Bashir responds, “The question is, how do we stop it from happening again?”

After the next cut, which has all of Deep Space Nine’s people safely back aboard their ship, Bashir asks, “Having seen a little of the 21st century, there’s something I just don’t understand. How did they let it get so bad?”

“That’s a good question,” Sisko replies, but has no answer.

But perhaps the answer actually lies in an exchange that Bashir had with one of the hostages in a moment of calm. This hostage is one of the processing clerks, and she tells a tearful story about a woman who had to abandon her child. The clerk let her disappear into the system rather than get her arrested despite the warrant. Since then, she’s kept her head down and didn’t make waves.

Bashir comforts her. “It’s not your fault that things are the way they are.”

“Everybody tells themselves that.

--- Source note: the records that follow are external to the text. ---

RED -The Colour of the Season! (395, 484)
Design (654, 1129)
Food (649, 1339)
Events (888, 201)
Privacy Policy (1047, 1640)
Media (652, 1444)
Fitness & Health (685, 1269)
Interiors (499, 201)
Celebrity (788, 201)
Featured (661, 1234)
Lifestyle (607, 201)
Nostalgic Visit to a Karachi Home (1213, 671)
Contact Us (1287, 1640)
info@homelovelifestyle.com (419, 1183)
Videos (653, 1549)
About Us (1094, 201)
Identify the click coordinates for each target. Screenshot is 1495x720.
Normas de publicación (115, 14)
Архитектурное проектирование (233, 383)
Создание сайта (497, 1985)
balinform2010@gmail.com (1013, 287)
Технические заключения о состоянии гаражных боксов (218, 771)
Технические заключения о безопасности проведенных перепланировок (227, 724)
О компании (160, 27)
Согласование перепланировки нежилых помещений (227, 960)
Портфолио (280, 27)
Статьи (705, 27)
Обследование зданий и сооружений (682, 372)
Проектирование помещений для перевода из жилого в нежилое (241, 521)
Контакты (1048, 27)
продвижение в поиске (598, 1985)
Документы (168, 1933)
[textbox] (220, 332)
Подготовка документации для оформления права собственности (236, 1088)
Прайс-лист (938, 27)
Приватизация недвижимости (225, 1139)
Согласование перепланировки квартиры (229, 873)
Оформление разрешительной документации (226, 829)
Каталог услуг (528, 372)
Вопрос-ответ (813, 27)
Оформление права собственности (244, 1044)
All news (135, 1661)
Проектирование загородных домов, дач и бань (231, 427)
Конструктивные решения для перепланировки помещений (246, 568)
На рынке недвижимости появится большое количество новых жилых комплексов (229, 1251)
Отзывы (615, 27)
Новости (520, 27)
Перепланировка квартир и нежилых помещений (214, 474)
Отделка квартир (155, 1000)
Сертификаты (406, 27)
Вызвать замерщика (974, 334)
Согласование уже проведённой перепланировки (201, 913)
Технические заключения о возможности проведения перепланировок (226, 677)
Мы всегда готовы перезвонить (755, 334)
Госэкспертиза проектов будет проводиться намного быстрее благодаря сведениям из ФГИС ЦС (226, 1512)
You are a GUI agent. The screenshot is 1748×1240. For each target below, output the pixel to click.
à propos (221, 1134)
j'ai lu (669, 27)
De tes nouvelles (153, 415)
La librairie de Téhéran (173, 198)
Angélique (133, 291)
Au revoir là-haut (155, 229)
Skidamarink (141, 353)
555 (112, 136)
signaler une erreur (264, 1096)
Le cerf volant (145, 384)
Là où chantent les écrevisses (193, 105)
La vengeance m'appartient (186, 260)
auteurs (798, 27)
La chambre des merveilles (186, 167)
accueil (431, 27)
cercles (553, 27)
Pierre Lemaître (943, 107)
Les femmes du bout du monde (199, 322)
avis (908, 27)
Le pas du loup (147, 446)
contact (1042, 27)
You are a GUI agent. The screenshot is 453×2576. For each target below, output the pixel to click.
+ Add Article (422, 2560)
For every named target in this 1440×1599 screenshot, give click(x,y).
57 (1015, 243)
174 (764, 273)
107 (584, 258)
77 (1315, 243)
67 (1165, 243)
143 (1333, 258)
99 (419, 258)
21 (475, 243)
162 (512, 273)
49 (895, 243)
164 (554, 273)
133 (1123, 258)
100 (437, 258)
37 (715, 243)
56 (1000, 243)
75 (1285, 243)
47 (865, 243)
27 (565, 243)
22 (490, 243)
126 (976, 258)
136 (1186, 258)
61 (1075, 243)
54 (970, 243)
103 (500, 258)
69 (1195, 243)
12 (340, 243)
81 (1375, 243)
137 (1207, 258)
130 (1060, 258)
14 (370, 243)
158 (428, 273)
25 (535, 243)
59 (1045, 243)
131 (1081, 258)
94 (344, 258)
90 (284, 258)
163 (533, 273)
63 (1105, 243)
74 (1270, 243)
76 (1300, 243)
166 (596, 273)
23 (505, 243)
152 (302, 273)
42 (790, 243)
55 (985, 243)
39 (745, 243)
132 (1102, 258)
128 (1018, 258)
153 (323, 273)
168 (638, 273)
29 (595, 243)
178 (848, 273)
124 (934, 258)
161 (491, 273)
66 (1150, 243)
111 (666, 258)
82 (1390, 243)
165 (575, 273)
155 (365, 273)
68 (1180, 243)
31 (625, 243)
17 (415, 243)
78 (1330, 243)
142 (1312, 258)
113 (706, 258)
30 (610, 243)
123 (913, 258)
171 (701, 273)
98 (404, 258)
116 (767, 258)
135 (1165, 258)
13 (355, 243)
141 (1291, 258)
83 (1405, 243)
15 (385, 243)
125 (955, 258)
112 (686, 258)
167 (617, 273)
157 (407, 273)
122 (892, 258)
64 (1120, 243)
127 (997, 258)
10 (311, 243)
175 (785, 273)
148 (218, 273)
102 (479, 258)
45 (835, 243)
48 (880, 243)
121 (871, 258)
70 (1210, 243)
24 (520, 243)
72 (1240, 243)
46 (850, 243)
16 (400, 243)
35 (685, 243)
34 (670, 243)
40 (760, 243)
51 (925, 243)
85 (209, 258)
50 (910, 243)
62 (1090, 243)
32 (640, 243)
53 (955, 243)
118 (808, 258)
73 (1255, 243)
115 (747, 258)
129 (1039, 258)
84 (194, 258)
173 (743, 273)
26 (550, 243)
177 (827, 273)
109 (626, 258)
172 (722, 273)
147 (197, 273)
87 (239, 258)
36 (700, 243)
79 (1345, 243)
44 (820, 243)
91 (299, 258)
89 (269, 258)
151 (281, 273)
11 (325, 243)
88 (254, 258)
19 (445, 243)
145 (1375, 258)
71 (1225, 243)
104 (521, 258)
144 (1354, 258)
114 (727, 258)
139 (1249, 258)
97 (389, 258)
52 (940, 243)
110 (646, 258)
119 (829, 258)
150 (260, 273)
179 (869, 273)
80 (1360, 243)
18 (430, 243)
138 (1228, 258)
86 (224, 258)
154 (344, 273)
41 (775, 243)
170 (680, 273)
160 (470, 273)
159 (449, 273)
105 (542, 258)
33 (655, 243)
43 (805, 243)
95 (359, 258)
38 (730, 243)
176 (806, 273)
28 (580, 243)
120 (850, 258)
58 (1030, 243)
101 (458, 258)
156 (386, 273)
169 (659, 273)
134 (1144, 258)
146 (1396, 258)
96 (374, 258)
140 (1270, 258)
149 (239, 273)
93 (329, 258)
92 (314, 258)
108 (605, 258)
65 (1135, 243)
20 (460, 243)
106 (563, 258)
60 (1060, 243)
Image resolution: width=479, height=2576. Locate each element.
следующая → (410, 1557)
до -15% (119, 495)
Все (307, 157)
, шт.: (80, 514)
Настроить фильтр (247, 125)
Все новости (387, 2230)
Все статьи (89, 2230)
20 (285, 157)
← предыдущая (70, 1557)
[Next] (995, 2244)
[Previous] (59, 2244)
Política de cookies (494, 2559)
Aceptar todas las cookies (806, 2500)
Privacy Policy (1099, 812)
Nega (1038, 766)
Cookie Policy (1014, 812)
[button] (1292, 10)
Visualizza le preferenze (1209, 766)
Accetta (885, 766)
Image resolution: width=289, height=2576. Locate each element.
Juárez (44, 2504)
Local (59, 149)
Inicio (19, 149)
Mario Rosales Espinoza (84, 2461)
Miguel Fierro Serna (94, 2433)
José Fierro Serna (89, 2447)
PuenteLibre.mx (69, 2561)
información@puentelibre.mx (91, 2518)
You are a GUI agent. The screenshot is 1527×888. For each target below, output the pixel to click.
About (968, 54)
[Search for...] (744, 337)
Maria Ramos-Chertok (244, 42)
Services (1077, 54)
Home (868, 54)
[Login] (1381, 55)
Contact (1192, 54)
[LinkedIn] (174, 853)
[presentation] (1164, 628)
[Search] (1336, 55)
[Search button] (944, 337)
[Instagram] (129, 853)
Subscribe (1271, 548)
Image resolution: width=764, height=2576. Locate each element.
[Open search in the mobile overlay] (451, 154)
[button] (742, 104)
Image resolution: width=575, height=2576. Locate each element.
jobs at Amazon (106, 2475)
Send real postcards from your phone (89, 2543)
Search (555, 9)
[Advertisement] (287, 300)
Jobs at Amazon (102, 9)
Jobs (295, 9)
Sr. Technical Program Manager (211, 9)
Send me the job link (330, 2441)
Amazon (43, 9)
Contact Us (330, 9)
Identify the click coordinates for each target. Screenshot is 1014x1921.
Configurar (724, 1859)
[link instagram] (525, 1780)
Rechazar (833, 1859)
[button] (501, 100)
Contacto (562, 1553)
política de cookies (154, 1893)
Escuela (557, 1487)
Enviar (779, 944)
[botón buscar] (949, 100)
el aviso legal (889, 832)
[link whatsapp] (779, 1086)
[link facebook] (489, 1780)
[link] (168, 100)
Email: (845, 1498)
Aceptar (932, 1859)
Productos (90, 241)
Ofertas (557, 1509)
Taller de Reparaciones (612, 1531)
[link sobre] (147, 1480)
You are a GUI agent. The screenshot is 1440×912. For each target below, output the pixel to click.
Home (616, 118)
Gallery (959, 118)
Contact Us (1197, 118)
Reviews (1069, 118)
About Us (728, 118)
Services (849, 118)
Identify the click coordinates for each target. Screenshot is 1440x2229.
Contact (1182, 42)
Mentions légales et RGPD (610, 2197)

And nothing ever changes.”

Thank you to the peaceful protesters, the journalists, the medics, and everyone who are refusing to accept there is nothing they can do.

3 comments

  1. Beautiful, poignant, and thanks for bringing this to my attention. Mark Hayes recently wrote “Here is a truth I think we as a society need to consider, think on it a moment if you will…” in regards to another piece of fiction.
    Fiction, I believe, needs to provide some escapist qualities, and those escapist qualities allow us to experience reality from a sufficient distance that we recognize what needs to be changed, and act.

    Liked by 1 person

    1. One of my other favorite Star Trek episodes is on Next Generation. They are working with a race of asexual beings that punish anyone for identifying as either male or female, and subject them to re-education if they are caught. Fiction is such a wonderful way to explore issues, like you said, because of the distance it can provide to examine “what ifs” rather than “what ares.”